Is there no end to the twisted scenarios of Mormon bishop interactions with children? I have not found an end yet.
Today, I have been transferring more stories of immoral bishop interviews. The highest leadership of the The Church of Jesus Christ of Latter-day Saints condones this behavior. Never a word of condemnation for bishops’ abusive verbal assaults. Never a single word of apology or reconciliation to the child victims of their own policies. NEVER.
As I have read the new stories, one after another has caused me shock, tears, and anger. Below are three examples of new lows. Remember, the apostles of the Mormon church condone this behavior of their bishops.
Two of these children attempted suicide!!!
My uncle started molesting me when I was 6 years old. At my 8 year baptismal interview, I “confessed” what my uncle was doing. My bishop told me he would make sure and “handle it”, and stressed the importance of my baptism and how it would “wash me clean again.”
It continued for years…. When a new bishop was called (or maybe wards split, fuzzy on those specifics) during my tithing settlement interview one on one with my new bishop I asked him why HF (heavenly father) was still letting me get hurt. My bishop asked if I had told anyone about it, and I told him my prior bishop knew. He told me HF was testing me and when I proved valiant to him, the abuse would end. This set me into a lifetime of sexual abuse.
In high school I got into partying. One night after a game there was a house party at a friends house. A bunch of the Mormon football players were there, and I was a very vulnerable freshman. Long story short I was “tag teamed” (as they put it) by one of the boys and his friend. It was very brutal and highly embarrassing. Because I had been drinking i was afraid to tell anyone. The boys went to school and bragged about it and making sure the entire school heard about it and knew I was a “easy fuck”. A very active LDS friend of mine felt it her duty to tell our bishop of my “sins”. I was called into a court of love and placed on probation which stripped me of my YW callings, taking sacrament, and praying in Sunday school etc. Those same boys both went on missions. I learned early on what happened when I told the truth to a bishop.
When I was 14 I was interviewed for a temple recommend to go with our ward to do baptisms for the dead. It went well until the bishop asked if I was morally clean. I honestly answered yes because I knew I was. He said “I don’t believe you.” I still remember the sick feeling I had about basically being called a liar by a man I believed to be filled with the spirit of discernment. It got worse from there.

_Assignment:_
In the post about bishop interviews, at what age was the person interviewed for a temple recommend to do baptisms for the dead?

_Data segment:_
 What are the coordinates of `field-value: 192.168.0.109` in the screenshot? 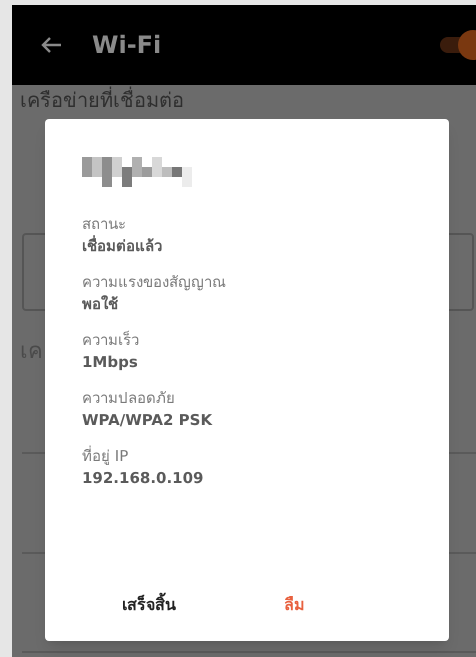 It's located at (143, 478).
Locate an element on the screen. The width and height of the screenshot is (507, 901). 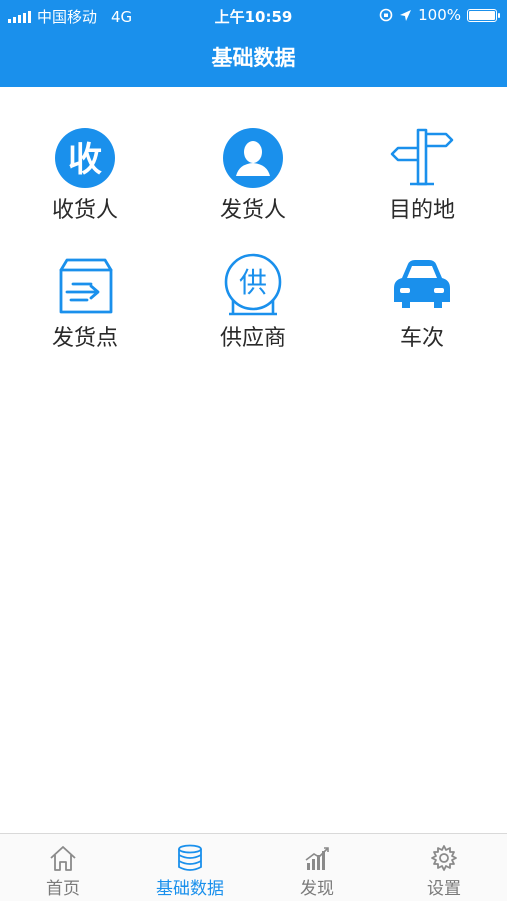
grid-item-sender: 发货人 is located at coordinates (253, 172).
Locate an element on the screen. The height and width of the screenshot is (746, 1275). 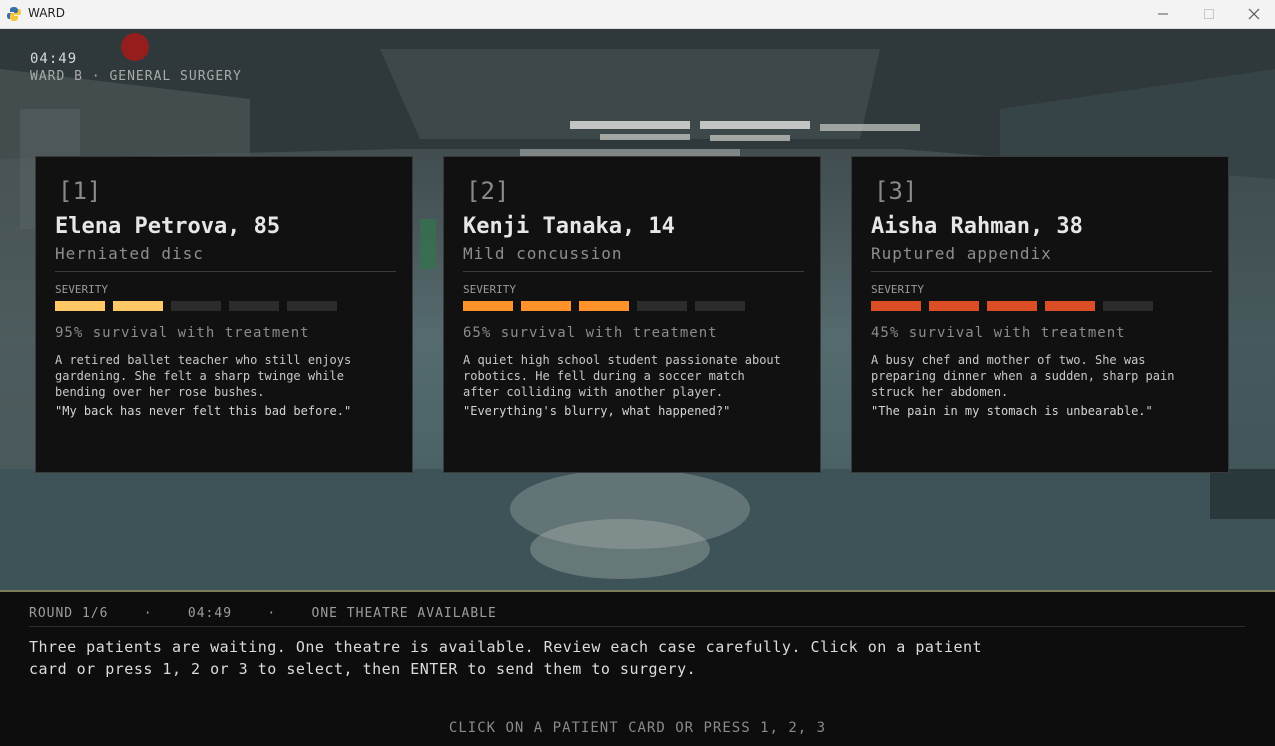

_Task answer:_
At 14.